An experimental drug is helping patients infected with Ebola survive the virus as it sweeps across the Democratic Republic of Congo, where an outbreak has already killed at least 1,800 people.
Strongly positive results with the treatment made by US drugmaker Regeneron Pharmaceuticals Inc., called REGN-EB3, led investigators to stop the trial just nine months after it began and change its design, dropping the previous standard of care and another experimental therapy.
Patients across the country will now get either REGN-EB3 or mAb114, a drug that's being developed by the US National Institute of Allergy and Infectious Diseases that also appeared promising.
The medications may help reduce deaths and encourage those who are just starting to show signs of the disease to seek care. So far, two-thirds of the people infected in the latest outbreak have died. Violence in Congo has added to the difficulties in containing the epidemic.
"We do have now what looks like treatments for a disease which not too long ago we really had no therapeutic approach at all," said Anthony Fauci, director of the institute.
"We may be able to improve the survival of people with Ebola, and it may even make people more enthusiastic about coming to care."
The study compared experimental medicines with Mapp Biopharmaceutical Inc.'s ZMapp, which was considered the standard of care after a previous trial suggested it may help reduce death rates.
An independent group of advisers halted the trial on Friday after 681 patients were treated because those getting Regeneron's REGN-EB3 were significantly less likely to die than those on ZMapp.
It is known as the PALM study, an acronym of Pamoja Tulinde Maisha, which means Together Saves Lives in Swahili.
In the study, 29 percent of patients given REGN-EB3 died, compared with 49 percent of those treated with ZMapp and 53 percent on remdesivir, which was developed by Gilead Sciences Inc.
About one-third of those treated with mAb114 died, a figure low enough that the researchers concluded they should continue to included. Ridgeback Biotherapeutics LP licensed mAb114 from the National Institutes of Health in the fourth quarter of 2018.
While Ebola typically kills about 50 percent of people infected, rates have varied in previous outbreaks. The mortality rate for the current one is higher, with most patients dying in their community and without treatment, according to Mike Ryan, executive director of the World Health Organization's Health Emergencies Programme.
Symptoms include vomiting and diarrhea, and in severe cases damage to the patients' platelets can cause uncontrolled bleeding.
Survival rates in the trial were far better when patients were treated early, before the virus had replicated through the body at a high rate. In those patients, who have what's called low viral load, 94 percent who got Regeneron's drug survived.
"This advance will make a huge impact in saving thousands of lives that would have had a fatal outcome in the past," said Jean-Jacques Muyembe-Tamfum, director-general of the Institut National de Recherche Biomedicale, the DRC's national medical research organization.

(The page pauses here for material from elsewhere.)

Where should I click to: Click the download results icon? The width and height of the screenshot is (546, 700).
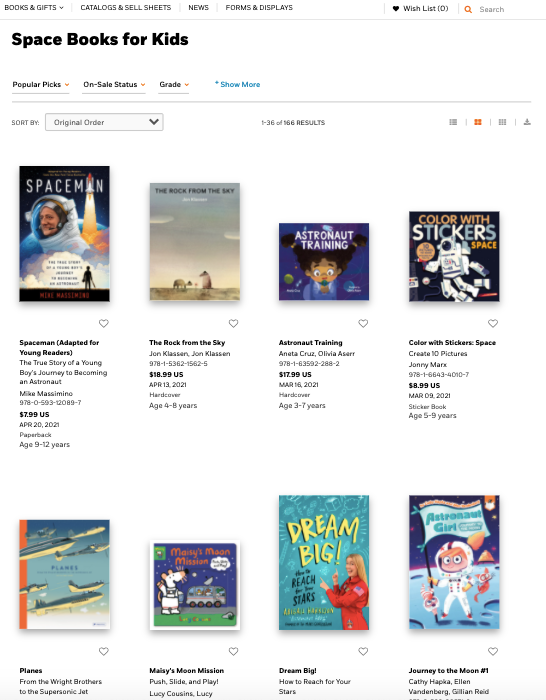pos(527,122)
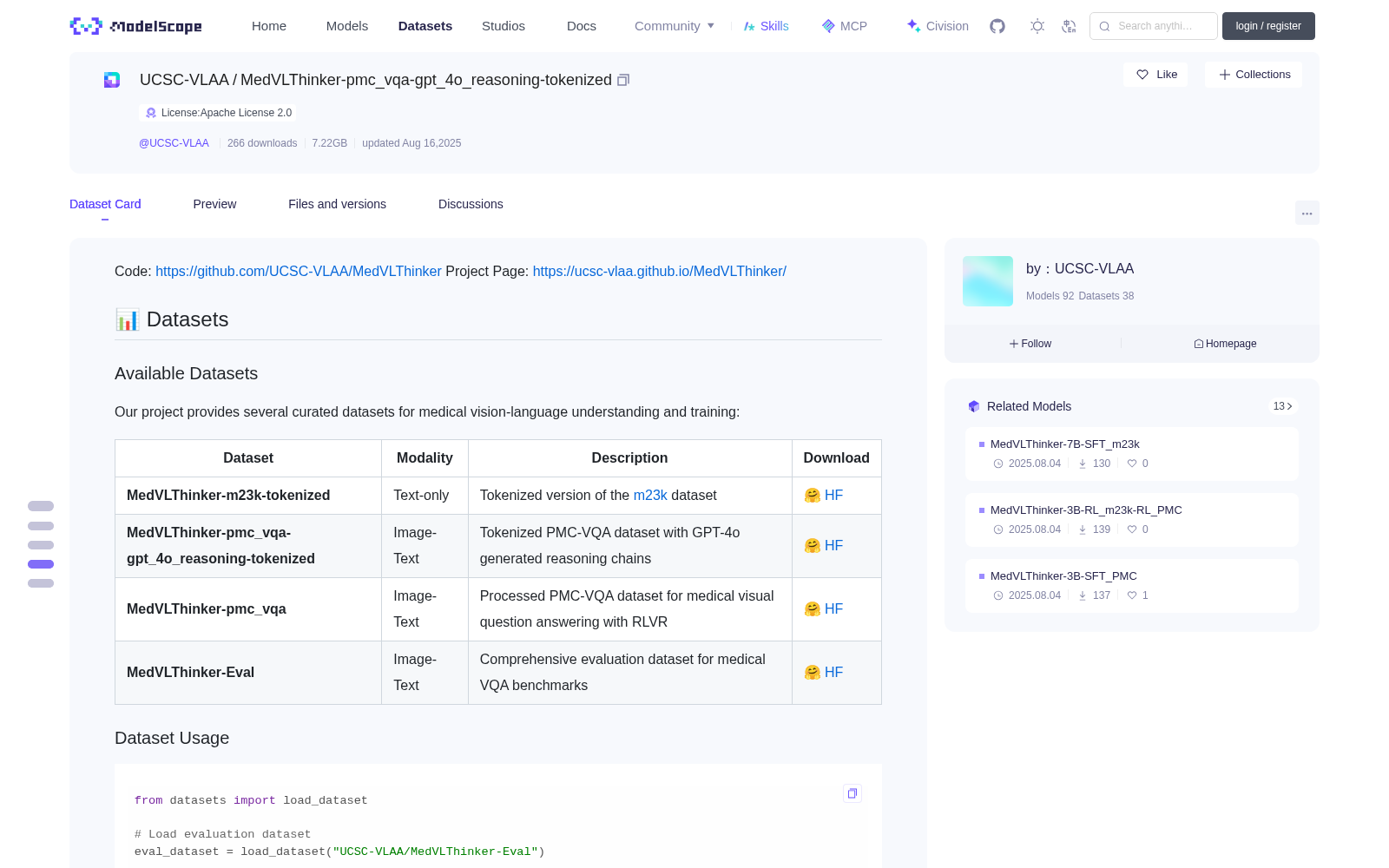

The Congo Ebola outbreak began in August 2018. The WHO has said it has confirmed more than 2,600 cases, as of an August 8 report.
The trial news is a victory for Regeneron, a Tarrytown, New York-based biotechnology company that prides itself on the quality of its science even as it has fallen out of favor with Wall Street.
Regeneron specializes in making monoclonal antibodies, complex drugs that can be effective in fighting off various types of ailments. During the 2014-2016 Ebola outbreak, which killed 11,000 people, scientists at the company believed that the same technology that produced treatments that cut cholesterol and cleared eczema might also be effective in treating the deadly virus.
Beginning in October 2014, teams of researchers set off on a sort of scientific relay race. Some scientists created a mouse model while another team grew the cell lines that would be needed for early testing. Another group made more than 1,000 potential drug candidates.
In the end, the company had narrowed down the experimental compounds to three antibodies that would make up the cocktail whose results were announced Monday, according to Neil Stahl, executive vice president of research and development at Regeneron.
"It's our intention to provide drug for this outbreak and whoever needs it," Stahl said. "We have a stockpile of doses that are ready to go."
The improved treatment alone won't be enough to control the outbreak, and more still needs to be done, said Ryan from the WHO's Health Emergencies Programme.
What is needed is good surveillance and monitoring, infection prevention and control, community engagement, vaccination and the use of these new medications in the most effective way possible, he said.
"Not enough people are being treated," he said.